Count the lines in the records below that contain the string "绝缘铠甲". Matching is case-sensitive, and the reply should be the number alone.

* START Provided information *

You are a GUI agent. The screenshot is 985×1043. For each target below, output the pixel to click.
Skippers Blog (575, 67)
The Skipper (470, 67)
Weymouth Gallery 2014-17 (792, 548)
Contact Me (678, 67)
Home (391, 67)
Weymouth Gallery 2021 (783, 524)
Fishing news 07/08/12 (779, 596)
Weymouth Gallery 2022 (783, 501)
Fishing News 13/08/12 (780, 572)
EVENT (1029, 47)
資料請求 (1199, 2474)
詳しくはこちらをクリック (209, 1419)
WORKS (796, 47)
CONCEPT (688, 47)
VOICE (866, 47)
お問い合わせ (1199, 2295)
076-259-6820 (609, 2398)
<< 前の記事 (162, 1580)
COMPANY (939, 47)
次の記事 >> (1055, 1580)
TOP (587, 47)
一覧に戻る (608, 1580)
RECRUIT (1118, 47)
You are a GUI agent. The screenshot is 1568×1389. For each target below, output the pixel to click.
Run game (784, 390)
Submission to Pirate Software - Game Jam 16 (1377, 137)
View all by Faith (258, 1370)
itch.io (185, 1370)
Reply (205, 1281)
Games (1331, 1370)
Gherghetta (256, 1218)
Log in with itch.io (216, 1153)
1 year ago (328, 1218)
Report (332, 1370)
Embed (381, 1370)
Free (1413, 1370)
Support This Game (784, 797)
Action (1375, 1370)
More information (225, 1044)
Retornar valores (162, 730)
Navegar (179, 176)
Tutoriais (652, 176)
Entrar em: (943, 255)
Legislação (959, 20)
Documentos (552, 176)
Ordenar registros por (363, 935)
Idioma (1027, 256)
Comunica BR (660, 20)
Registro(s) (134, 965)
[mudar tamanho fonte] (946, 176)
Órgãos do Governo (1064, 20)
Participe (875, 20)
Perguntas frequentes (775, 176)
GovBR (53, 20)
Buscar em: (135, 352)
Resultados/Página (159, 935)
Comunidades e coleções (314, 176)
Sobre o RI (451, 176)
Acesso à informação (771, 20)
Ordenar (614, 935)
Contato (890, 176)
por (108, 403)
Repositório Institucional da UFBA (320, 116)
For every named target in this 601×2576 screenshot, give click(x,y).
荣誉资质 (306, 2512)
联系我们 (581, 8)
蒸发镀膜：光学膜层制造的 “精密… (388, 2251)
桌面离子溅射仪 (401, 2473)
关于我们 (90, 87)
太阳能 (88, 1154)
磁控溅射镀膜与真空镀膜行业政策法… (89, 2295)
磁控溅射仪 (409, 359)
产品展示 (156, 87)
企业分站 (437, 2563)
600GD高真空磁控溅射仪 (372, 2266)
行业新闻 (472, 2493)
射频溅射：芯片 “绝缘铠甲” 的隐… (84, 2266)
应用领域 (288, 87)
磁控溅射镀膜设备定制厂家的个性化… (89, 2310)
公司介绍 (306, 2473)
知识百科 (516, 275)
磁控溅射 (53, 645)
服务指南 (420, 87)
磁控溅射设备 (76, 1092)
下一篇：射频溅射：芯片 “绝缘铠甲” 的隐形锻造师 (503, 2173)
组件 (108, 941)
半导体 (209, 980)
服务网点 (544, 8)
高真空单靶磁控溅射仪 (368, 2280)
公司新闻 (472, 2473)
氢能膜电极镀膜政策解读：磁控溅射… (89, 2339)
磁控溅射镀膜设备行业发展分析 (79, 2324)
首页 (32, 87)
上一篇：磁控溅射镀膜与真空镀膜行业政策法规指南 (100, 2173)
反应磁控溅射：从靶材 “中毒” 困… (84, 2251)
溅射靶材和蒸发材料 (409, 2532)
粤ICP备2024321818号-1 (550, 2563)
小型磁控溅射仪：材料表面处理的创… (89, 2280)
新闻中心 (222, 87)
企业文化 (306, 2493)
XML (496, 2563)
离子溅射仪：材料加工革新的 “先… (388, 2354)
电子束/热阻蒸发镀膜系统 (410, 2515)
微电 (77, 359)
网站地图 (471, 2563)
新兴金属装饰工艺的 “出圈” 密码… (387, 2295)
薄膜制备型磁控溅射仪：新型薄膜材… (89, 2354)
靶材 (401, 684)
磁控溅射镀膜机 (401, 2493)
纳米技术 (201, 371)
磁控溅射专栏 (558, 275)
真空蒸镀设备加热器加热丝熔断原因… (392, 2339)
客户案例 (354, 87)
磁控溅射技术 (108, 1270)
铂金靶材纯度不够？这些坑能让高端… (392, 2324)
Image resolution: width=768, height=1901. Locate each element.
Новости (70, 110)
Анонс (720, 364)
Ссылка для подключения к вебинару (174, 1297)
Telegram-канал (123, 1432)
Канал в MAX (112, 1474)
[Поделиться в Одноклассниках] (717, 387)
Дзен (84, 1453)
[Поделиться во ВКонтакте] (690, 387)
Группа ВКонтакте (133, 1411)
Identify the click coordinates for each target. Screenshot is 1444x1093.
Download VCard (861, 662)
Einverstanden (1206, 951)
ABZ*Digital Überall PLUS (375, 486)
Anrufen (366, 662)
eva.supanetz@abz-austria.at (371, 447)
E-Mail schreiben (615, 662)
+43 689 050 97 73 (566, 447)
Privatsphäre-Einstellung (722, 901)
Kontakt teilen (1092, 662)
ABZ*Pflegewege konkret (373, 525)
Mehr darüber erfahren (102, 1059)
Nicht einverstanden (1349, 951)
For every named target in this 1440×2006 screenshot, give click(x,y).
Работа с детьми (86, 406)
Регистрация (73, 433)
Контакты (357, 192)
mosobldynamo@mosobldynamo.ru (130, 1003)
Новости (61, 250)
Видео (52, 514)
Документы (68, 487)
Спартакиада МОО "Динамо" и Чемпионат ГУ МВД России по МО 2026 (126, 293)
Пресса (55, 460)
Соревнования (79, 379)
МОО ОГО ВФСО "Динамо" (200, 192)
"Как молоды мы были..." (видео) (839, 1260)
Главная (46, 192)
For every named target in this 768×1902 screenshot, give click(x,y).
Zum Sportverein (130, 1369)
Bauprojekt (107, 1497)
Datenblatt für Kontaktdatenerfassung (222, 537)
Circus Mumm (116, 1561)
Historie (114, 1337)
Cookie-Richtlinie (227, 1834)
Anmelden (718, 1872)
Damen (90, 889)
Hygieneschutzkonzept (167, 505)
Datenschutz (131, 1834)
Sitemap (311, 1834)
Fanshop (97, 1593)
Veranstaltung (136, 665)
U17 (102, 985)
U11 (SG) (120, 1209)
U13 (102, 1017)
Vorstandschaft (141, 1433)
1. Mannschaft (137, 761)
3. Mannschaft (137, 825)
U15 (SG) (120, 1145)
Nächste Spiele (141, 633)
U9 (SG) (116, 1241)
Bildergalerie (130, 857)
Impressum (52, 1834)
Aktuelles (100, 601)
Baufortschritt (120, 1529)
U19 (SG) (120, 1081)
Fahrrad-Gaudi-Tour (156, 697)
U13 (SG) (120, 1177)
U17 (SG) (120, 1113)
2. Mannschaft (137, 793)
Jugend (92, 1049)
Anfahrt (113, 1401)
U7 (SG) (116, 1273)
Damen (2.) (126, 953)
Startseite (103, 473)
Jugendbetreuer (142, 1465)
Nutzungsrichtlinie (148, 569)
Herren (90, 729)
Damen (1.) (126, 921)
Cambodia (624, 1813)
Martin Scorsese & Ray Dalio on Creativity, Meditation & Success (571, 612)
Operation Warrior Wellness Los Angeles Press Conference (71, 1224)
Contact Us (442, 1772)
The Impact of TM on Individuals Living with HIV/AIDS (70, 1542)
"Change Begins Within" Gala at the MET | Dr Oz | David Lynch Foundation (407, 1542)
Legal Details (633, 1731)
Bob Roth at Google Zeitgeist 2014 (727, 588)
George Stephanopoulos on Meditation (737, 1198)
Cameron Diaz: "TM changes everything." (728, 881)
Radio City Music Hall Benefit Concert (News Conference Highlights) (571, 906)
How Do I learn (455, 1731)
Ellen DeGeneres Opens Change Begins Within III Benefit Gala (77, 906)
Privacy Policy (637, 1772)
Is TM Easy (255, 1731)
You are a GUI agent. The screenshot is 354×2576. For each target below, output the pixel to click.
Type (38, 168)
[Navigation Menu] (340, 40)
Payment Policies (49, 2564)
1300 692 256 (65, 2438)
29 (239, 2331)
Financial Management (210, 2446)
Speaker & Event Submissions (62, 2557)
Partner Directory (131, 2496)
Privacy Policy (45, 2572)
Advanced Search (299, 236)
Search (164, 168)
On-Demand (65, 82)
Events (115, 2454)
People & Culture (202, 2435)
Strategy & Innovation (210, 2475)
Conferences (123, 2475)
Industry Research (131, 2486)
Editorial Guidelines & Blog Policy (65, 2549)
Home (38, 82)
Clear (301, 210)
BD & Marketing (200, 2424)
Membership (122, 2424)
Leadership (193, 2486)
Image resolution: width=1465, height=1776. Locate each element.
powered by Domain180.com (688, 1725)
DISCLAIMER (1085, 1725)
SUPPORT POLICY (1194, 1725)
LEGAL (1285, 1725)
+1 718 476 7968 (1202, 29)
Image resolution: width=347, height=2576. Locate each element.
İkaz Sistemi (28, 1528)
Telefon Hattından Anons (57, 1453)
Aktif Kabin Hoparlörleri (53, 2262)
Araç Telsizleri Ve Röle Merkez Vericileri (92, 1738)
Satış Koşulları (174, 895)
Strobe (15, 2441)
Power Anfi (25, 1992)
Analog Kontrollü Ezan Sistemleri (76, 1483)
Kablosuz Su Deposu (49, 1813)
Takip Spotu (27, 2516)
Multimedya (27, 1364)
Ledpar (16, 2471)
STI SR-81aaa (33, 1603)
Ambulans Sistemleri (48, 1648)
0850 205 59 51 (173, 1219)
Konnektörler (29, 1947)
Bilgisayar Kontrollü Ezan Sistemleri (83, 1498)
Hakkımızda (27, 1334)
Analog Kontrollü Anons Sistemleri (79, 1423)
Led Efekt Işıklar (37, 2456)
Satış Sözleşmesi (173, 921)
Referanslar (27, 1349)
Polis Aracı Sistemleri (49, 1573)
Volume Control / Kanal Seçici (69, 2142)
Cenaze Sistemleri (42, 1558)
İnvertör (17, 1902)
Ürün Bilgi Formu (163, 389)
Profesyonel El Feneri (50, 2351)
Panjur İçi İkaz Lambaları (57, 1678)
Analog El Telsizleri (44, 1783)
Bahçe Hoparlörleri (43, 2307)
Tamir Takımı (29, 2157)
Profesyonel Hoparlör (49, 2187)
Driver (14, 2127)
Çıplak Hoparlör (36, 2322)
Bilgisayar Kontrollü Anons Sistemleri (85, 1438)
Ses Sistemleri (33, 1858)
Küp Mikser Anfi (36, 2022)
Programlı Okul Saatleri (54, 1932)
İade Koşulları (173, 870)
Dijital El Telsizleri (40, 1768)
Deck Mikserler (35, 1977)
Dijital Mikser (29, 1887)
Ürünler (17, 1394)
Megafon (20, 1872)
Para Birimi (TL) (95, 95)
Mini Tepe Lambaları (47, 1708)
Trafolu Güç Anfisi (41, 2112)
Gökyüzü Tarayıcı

* END Provided information *

◆ Response: 2